We all know happiness comes from within, right?
Or so they tell us. We have all heard it over and over, but how many of you really believe that? At one point the idea frustrated me. I understood it, but I wasn’t sure I ever truly experienced it. I spent years wondering how I could change from within to become a happier person who was impermeable to the world around me. It didn’t seem realistic.
Then I experienced it myself, and I started to really understand what that meant.
Working through my career change shifted this from a concept to a real experience. Now I get it. For me it is changing the way I view the world. It’s all about my perspective. In a way it is a sense of impermeability.
It’s not about ignoring the world around me, but it is about responding to it differently. It’s appreciating a pretty snowfall instead of getting depressed by a cold winter. It’s learning to not take a rejection personally. It’s laughing instead of being angry when I get stuck in traffic leaving my gym because I didn’t know there was a graduation event getting out at the same time.
Whatever the specific example, it means seeing less problems in my day-to-day life and seeing more opportunities. It means getting less worked up over something that doesn’t warrant the worry or stress. That is freeing.
Mostly, it’s a feeling. It’s a stronger sense of peace with the small moments in my life that I have never felt before.
The last few years in particular created the biggest transformation for me. Even though it seemed to all happen in these recent years, the earlier years of doing that work planted the seeds that led me to this point.
What was the catalyst? I challenged myself to work on a business that pushed me way out of my comfort zone. I saw how I could completely shift my attitude about something. I took a business model I previously hated, and chose to see the positive in it. I genuinely felt happier and excited when I changed my attitude. I had fun doing things that I previously would have seen as torture.
It was amazing to discover that my brain had these super powers.
After I gained proof that I could change my opinions and my perceptions, I finally understood how one can change from within. Learning that was the most powerful gift.
Then I begin to wonder why it took me so long to discover these super brain powers.
As I try to share this practice with others, I reflect on me 7 years ago. I wasn’t capable of having these same super powers I have now. Something big prevented me from being able to change from within.
For years I tried it and failed. I tried so hard to change from within. Sure, I made some progress. I created mental cues for myself when I noticed I was worrying too much during a procedure. I found ways to remind myself I didn’t have to be perfect when I found myself obsessing over trying to make the perfectly adequate box on the distal of a #2 DO perfect. Or I came up with mental strategies to try to protect myself from a patient’s negative energy when I noticed it bringing me down. I had several techniques, and they worked… somewhat.
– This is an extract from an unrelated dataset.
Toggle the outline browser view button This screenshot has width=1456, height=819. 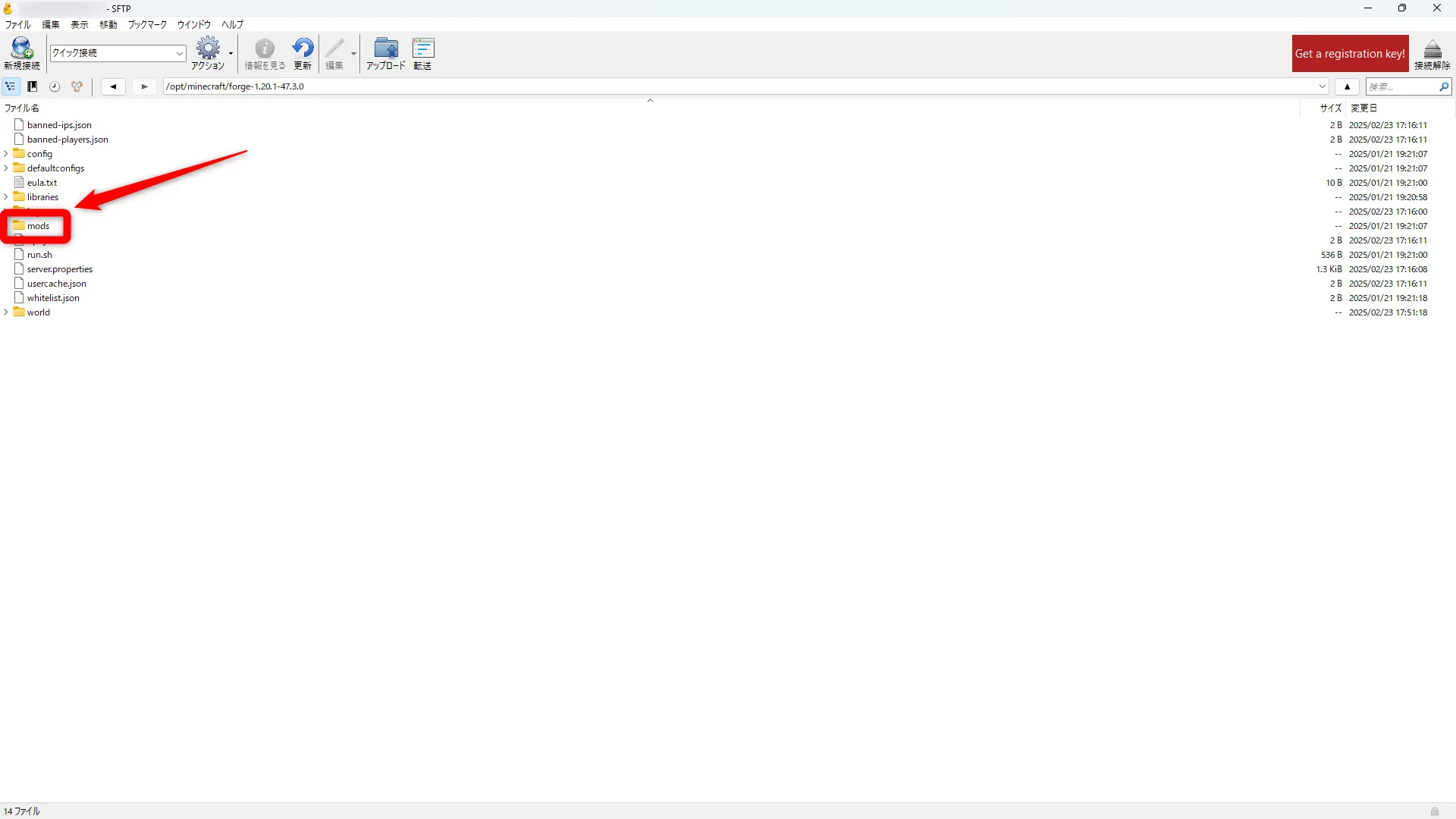tap(11, 86)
It helped, but I never truly felt at ease.
It was great practice, but they were exercises to help me cope when instead I knew I wanted to thrive.
What was so different that I was able to make this work now when I couldn’t do it 7 years ago?
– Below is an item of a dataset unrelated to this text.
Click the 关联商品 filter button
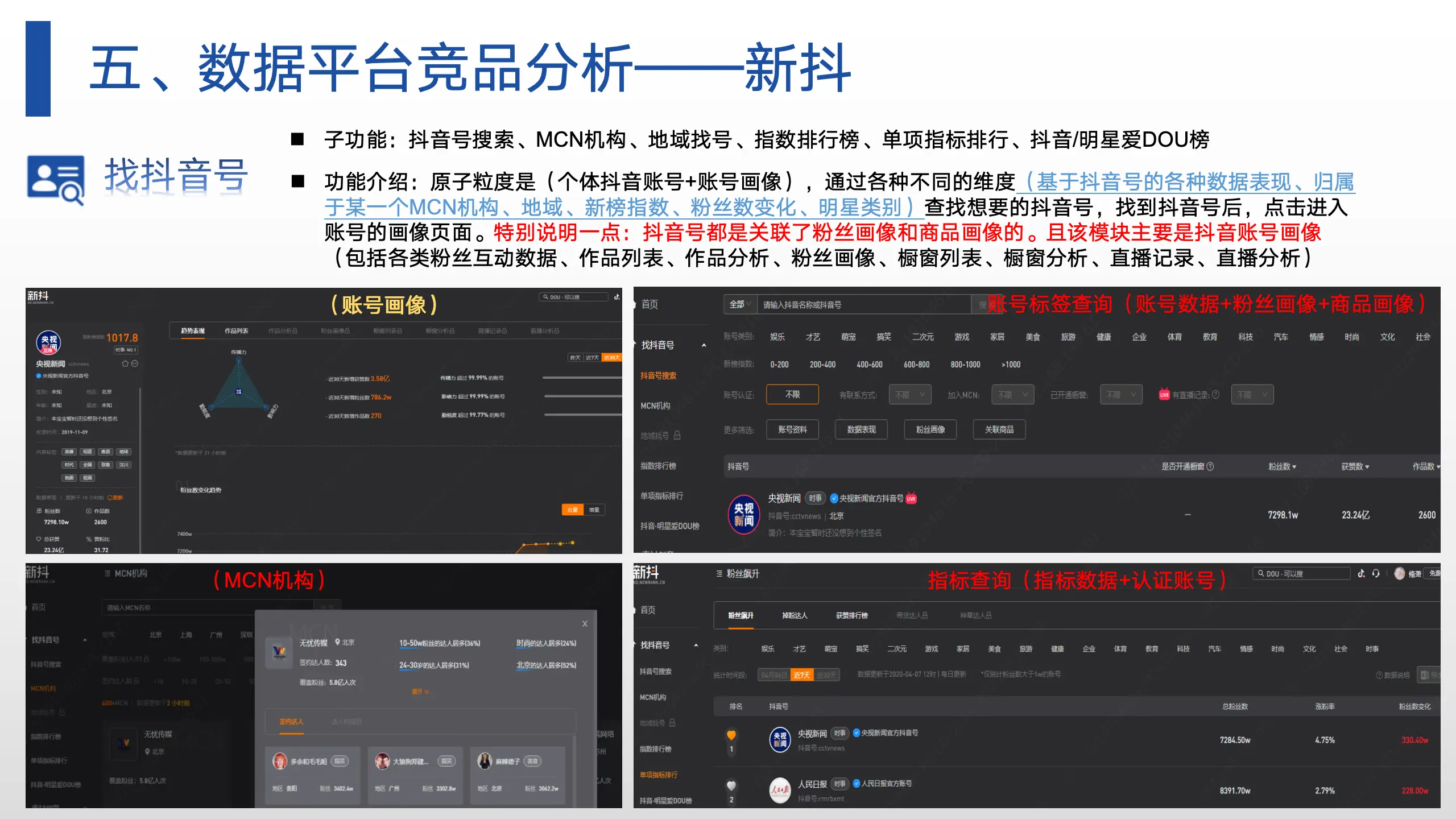Viewport: 1456px width, 819px height. (x=999, y=430)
The answers fell into place for me when I listened to my new favorite podcast last week.
The host of the show, Luke Iorio, interviewed author, Benjamin Hardy. Just after high school graduation, Ben found himself on a path to nowhere in his life. He didn’t know where to turn, and one day he started questioning how he got there. He ultimately went from spending 12 hours a day playing video games to reinventing himself into the person he wanted to be. The main catalyst for this was when he served a mission in a completely different place. That experience gave him purpose, and at the time he realized he could choose to be who he wanted to be.
It gave him the opportunity to transform and go back home a new person. When he returned home to the same old life, he realized something. He recalls, “I could feel that if I stayed in that environment, I would immediately revert back to who I was.”
What did he credit for this profound life change?
He changed his environment. He insists that is the key.
At first I wanted to challenge this because forever we have heard how change must come from within. Of course we all know the saying “wherever you go, there you are.” Our problems, beliefs, habits, and perceptions follow us. How can he change this concept all around on me?
Then it hit me. They both matter! I couldn’t really change from within until I made the right changes to my environment.
Now that seems so clear.
We need to change our environment in order to change from within.
Whatever that environment is for you, it’s worth examining. Our environment is not only our physical surroundings, but it’s also our relationship to things and people around us. So it doesn’t mean we have to abandon a situation altogether. The change in environment we need may simply be changing our relationship to something.
We can change our environment in so many different ways. Maybe you’re fresh out of school and your entire staff is older than you, so you find it hard to be a strong leader. You can change your relationship to the staff, thereby changing your relationship to your environment.
Maybe you work in an office that takes a million different insurance plans, and you wish you had more time with your patients. It may be necessary to find a new job creating that physical change in your work environment.
Maybe dentistry causes you so much anxiety, that you need to leave the field completely.
Whether the change you need is changing your team, finding a new office, or changing to work part-time, this environmental change will help free you up to start to change from within.
That’s the beauty of dentistry. There are so many ways we can approach working in this field. The flexibility allow us the opportunity to change not only ourselves but the environment around us to help us change for good.